I beg to move, That leave be given to bring in a Bill to repeal certain obsolete provisions of the law relating to hackney carriages in the Metropolis. Believe it or not, Mr. Speaker, when a man begins his occupation as a taxi driver in the Metropolitan Police District, or the City of London, he is handed a booklet called Abstract of Laws. Similar volumes of varying thickness have been issued, pursuant to Section 8 of the London Hackney Carriage Act, 1843, for more than 120 years. Believe it or not, the driver of a cab, with all his other preoccupations, is told in this volume: The abstract is not an exhaustive statement of the law.

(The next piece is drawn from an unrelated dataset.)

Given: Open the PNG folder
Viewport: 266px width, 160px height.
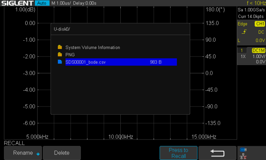Looking at the screenshot, I should coord(70,54).
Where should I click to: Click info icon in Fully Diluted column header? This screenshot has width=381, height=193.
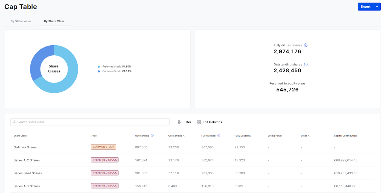coord(218,136)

For this reference should be made to the text of the Statutes etc. quoted. The list in the present Abstract refers to the Acts of 1831, 1832, 1833, 1843, 1850, 1853, 1853 (No. 2), 1867, 1869, 1896, 1907, the London Cab Order, 1934, the London Traffic (Miscellaneous Prohibitions and Restrictions) Regulations, 1958, the Road Traffic Act, 1960, and the London Traffic (Parking Places) Consolidation Regulations, 1957. The Abstract says that this is only a list of the principal Acts the contents of which have to be observed by what I care to call the "learned taxi driver". Today, the book contains only 32 small pages compared with the 96 presented to the taxi man in 1921.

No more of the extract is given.